Don’t be afraid to look like a square if you use bureaucracy: you can say that these requirements were taken from directors who asked you to do some task.

You need to understand the principle of work

The main thing that a tester should know is understanding what developers have done and how. Only if you understand what are the components of work, you’ll be able to instantly catch everything, understand personal borders of responsibility on a certain project.

Understanding will definitely bring new skills that will be useful, especially if a tester wants to become a QA lead.

But you don’t need to do more than you can since it may look funny for your colleagues and directors will definitely make their “correct” conclusions.

Developers are your best friends

In contrast to companies that have whole departments devoted to QA, if a tester is alone, he/she has nobody to ask for help. So you need to ask colleagues about functionality, how to check this, and so on.

A simple example: the project has small functionality of completing an error text block when there are issues with a server but the description of such a functionality is not clear even for a very experienced tester.

And here you should ask how you can check this. A developer will show everything and a critical bug, that a tester has little chances to find, may appear.

Planning and again planning

You can’t do without setting priorities. Clear objectives help not only to understand what a person does and why but also, helps to forget that you need, for example, to check functionality or record bugs in a bug report till the end of the week.

Setting priorities is useful when there are situations when you need to complete the project immediately or present ready functionality, to show it a client.

One more way to record your work is to write everyday plans. This helps a person to organize himself/herself but also to transform work chaos in correct prioritization, building a working schedule for a whole week.

A tester is not the one who is responsible for software quality

Yes, it’s true.
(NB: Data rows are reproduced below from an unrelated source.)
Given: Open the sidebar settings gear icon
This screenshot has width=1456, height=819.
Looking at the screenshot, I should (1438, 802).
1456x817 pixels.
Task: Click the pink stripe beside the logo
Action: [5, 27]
Though a tester is responsible for software quality but the task to deliver correctly working software should be done by every project team member.

In other words, a tester can and even must explain this to other stakeholders inside his/her work team.

Work on test cases

Analysis of the methods of functionality testing not only disciplined a person but gives you a good possibility to show directors what you have done.

Search for information

A very simple but working tip that doesn’t depend on the number of testers working in a company (one or more).

Even if you are completely sure how to properly test a certain functionality, such as the login/password form, you can search for methods to execute such tests properly. Also, you can find such test scripts you didn’t even think about.

When you search for something new, you don’t only improve the general process of functional testing but a make serious improvement of so-called experience based testing.

Forget about perfectionism

When a person is responsible for software quality, you don’t want to meet such a thing as a delay of software delivery. It’s very important to understand that all bugs can’t be found and parameters can’t be perfect. If you wait when there will be no defects in a bug report, you will just spoil relations with colleagues and won’t meet a software delivery deadline.

Remember that software can’t be perfect. One of the reasons for this is that we all have different thoughts on what is perfect. It’s impossible to create software for every client separately.

This means that everything comes to searching for a collective compromise.

Create your personal history in a backlog

Give it a name, for example, BUG, and put all new defects that can’t be added to the actual project tasks for some reason. This has numerous advantages.

First, you can explain to a developer any time why everything is so complicated. Second, you can give a developer additional work if he/she has nothing to do.

Get pleasure from your work

Eventually, a tester may be proud of such a fact he/she is the main tester and manages every project.

You will have every project before your eyes, remember everything, and simply get pleasure from the work you do.